T+0h — Detection (gitleaks hit, breach indicator, etc.)
→ Notify Tech Lead in #savoy-security Slack channel
T+1h — Open incident in 1Password "Savoy / Infra / Incidents"
→ Capture: which secret, how detected, exposure window, blast radius
T+2h — Begin rotation per § 5 procedure for the affected class
T+6h — Rotation complete + verified
T+24h — Post-mortem committed to incident vault
T+7d — Review whether procedure or cadence needs updating

For K3 leaks — the provider’s revocation is the priority, not the KV rotation. Revoke at provider FIRST, then rotate.

For K2 leaks — soft-delete + Bicep redeploy is sufficient.
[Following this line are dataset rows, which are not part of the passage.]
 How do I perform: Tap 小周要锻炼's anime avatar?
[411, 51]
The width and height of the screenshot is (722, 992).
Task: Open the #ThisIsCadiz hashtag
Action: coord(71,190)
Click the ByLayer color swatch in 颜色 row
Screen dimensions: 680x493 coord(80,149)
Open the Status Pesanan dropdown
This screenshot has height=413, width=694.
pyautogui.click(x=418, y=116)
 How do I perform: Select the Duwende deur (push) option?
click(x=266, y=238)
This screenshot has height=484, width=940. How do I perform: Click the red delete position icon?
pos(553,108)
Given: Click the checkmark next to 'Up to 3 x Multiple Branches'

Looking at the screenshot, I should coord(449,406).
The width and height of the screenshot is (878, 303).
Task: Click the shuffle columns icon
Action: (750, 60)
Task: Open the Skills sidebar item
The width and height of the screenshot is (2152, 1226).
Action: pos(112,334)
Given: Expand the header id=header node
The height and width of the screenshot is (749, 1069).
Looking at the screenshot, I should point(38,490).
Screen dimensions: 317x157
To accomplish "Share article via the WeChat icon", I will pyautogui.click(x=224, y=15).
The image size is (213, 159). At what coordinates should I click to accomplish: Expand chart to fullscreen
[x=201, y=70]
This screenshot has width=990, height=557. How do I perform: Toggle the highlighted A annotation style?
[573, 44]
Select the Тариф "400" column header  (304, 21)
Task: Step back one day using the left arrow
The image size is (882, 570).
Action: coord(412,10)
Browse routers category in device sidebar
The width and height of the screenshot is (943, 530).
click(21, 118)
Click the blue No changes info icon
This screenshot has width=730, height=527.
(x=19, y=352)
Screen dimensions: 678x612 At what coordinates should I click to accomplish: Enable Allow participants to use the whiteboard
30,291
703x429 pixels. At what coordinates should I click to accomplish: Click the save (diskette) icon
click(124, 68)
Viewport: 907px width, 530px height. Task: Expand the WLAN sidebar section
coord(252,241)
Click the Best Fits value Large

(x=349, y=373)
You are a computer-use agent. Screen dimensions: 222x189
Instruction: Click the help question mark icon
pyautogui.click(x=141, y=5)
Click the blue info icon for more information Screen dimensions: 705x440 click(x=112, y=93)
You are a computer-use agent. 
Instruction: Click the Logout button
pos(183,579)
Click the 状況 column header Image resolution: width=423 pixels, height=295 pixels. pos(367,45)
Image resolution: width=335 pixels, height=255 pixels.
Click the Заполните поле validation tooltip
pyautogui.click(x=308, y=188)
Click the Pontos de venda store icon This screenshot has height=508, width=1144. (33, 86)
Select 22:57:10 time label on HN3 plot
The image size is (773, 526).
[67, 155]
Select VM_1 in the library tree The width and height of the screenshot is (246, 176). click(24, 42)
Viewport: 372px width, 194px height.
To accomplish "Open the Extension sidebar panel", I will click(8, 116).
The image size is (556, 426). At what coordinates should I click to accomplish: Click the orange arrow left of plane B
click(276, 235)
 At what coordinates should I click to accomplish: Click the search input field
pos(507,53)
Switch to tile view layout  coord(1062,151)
The leaked value becomes undecryptable on next App Service restart.

For K1 leaks — additionally enable Azure SQL “advanced threat protection” alerts and audit recent SQL admin logins via Azure portal.

  • docs/dev-backend-guides/12_SECRETS_POLICY.md — Authoritative classification + inventory + bootstrap procedures.
  • docs/dev-backend-guides/09_INFRASTRUCTURE_BICEP.md — Bicep architecture; how K2 secrets are declared and how K4 is composed.
  • docs/dev-backend-guides/07_SECURITY_AND_ENVIRONMENTS.md — Security overview and OWASP audit checklist.
  • scripts/deploy/{bootstrap-env,deploy-infra,verify-env}.sh — Operational scripts referenced throughout § 5.
  • scripts/audit/check-secret-ages.sh — Monthly automated check (§ 6.2).
  • 1Password vault Savoy / Infra / Incidents — Incident log (§ 7).